The autoreload extension is already loaded. To reload it, use:
  %reload_ext autoreload


In [1]:
from cac.utils.io import read_yml
from os.path import join
from glob import glob
import matplotlib.pyplot as plt
import numpy as np

from cac.data.audio import AudioItem
from cac.data.transforms import DataProcessor
from cac.utils.viz import plot_raw_audio_signal, plot_spectrogram_image

In [2]:
DATA_DIR = "/data/wiai-facility/"
all_audio_files = glob(join(DATA_DIR, "processed", "audio", "*.wav"))

In [3]:
len(all_audio_files)

83838

#### Transform to convert audio to spectrogram

In [4]:
transforms_cfg = [
    {
        "name": "ToTensor",
        "params": {"device": "cpu"}
    },
    {
        "name": "Resample",
        "params": {
            "orig_freq": 44100,
            "new_freq": 16000
        }
    },
    {
        "name": "BackgroundNoise",
        "params": {
            "dataset_config": [
                {
                    "name": "esc-50",
                    "version": "default",
                    "mode": "all"
                }
            ],
            "min_noise_scale": 0.4,
            "max_noise_scale": 0.75
        }
    },
    {
        "name": "Spectrogram",
        "params": {
            "n_fft": 512,
            "win_length": 512,
            "hop_length": 160
        }
    },
    {
        "name": "MelScale",
        "params": {
            "n_mels": 64,
            "sample_rate": 16000,
            "f_min": 125,
            "f_max": 7500
        }
    },
    {
        "name": "AmplitudeToDB",
        "params": {}
    },
    {
        "name": "ToNumpy",
        "params": {}
    },
]

In [5]:
signal_transform = DataProcessor(transforms_cfg)
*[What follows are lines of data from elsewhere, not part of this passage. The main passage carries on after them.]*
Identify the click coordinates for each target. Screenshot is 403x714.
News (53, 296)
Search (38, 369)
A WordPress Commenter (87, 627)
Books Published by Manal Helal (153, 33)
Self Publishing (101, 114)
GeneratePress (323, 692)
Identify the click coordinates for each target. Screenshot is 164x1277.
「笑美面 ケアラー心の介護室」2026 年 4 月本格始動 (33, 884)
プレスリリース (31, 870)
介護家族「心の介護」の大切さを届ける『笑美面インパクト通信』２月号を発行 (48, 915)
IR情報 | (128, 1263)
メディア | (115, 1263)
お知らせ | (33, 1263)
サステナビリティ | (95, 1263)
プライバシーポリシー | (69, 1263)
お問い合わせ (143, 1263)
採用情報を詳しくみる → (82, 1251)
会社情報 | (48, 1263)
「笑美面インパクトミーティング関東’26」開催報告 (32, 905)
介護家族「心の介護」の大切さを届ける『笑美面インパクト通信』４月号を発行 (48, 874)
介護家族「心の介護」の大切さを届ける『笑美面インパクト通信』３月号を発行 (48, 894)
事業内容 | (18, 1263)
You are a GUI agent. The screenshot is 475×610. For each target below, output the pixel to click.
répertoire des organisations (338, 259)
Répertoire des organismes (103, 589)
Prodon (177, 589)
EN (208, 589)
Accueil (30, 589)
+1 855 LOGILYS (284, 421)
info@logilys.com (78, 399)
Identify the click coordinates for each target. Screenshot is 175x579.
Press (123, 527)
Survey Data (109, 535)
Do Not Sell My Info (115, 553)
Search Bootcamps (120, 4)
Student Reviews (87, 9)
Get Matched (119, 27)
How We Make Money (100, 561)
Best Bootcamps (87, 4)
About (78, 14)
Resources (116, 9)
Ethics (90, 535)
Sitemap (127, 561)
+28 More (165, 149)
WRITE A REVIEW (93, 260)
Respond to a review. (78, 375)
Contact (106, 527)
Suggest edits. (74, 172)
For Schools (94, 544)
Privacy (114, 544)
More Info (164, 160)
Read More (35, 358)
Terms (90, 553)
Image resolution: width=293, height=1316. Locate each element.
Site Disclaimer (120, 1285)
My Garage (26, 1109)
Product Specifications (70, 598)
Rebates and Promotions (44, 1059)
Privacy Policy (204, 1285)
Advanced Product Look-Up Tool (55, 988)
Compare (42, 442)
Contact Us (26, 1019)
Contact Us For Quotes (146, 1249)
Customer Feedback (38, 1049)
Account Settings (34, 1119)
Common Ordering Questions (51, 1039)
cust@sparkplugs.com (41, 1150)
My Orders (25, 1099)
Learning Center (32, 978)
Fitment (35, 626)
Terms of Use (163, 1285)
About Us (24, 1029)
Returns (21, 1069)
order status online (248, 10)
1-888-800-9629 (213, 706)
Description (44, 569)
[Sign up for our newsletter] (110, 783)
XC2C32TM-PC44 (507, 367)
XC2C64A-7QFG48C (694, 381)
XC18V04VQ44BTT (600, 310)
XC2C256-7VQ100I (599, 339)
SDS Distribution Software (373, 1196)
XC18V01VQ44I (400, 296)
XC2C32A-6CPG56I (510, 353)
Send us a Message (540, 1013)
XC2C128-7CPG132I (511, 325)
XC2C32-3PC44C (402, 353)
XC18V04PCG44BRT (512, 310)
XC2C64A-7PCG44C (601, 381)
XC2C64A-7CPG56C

Loading items: 100%|██████████| 2000/2000 [00:00<00:00, 338810.45it/s]


In [6]:
item = AudioItem(path=all_audio_files[0])

In [7]:
signal = item.load()["signal"]
transformed_signal = signal_transform(signal)

In [8]:
path = '/data/tmp/temp_spec.npy'
np.save(path, transformed_signal)

#### Create AudioItem from npy file

In [9]:
spec = np.load(path)
spec.shape

(64, 2032)

In [19]:
from cac.data.audio import AudioItem

In [20]:
path = '/data/tmp/temp_spec.npy'

In [27]:
spec_item = AudioItem(path = path, raw_waveform = False, start = 1, end = 2)

In [28]:
spec_signal = spec_item.load()['signal']

In [29]:
spec_signal.shape

(64, 100)

In [17]:
a = [1, 2, 3]

In [18]:
a[0:-1]

[1, 2]